Begin with the line that holds "The width and height of the screenshot is (1059, 440)." and repeat each line after it exactly, ending with the last line of the listing.

(Source material begins)

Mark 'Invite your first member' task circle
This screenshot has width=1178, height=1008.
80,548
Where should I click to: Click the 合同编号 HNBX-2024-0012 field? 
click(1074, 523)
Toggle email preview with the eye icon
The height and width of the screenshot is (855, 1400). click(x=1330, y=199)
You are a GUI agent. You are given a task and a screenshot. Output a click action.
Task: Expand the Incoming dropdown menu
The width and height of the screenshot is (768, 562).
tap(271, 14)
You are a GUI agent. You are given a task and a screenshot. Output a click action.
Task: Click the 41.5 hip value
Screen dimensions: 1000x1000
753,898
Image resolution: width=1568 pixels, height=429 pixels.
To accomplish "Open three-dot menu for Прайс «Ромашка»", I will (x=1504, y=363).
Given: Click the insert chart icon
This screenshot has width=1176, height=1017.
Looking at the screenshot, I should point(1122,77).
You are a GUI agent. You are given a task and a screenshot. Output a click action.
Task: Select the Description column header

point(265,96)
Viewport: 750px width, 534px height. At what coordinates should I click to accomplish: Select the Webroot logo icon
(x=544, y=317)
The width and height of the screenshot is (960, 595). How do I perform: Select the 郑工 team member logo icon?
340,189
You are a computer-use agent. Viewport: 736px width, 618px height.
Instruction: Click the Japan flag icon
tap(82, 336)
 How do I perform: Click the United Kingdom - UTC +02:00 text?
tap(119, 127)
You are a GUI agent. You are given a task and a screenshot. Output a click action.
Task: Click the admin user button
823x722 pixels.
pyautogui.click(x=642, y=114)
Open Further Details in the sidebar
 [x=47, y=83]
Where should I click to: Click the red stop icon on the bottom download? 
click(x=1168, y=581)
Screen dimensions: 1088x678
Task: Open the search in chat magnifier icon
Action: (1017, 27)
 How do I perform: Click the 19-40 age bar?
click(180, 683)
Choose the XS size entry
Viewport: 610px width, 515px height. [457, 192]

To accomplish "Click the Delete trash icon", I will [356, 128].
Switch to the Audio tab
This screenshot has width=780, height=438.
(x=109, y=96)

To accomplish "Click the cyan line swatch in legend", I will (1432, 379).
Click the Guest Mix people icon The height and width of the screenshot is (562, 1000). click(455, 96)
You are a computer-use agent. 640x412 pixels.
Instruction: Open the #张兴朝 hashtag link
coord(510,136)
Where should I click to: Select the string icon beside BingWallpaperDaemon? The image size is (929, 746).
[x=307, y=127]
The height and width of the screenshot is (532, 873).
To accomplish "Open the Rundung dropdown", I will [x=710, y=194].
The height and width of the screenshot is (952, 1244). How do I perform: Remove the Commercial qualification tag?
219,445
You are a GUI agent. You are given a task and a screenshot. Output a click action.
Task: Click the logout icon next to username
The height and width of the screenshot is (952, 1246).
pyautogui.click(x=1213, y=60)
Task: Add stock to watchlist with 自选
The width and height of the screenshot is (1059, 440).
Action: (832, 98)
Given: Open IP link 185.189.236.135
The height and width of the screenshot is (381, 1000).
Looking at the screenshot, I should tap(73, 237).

(Source material ends)

**Answer space:**
The width and height of the screenshot is (1059, 440).
Action: (832, 98)
Given: Open IP link 185.189.236.135
The height and width of the screenshot is (381, 1000).
Looking at the screenshot, I should tap(73, 237).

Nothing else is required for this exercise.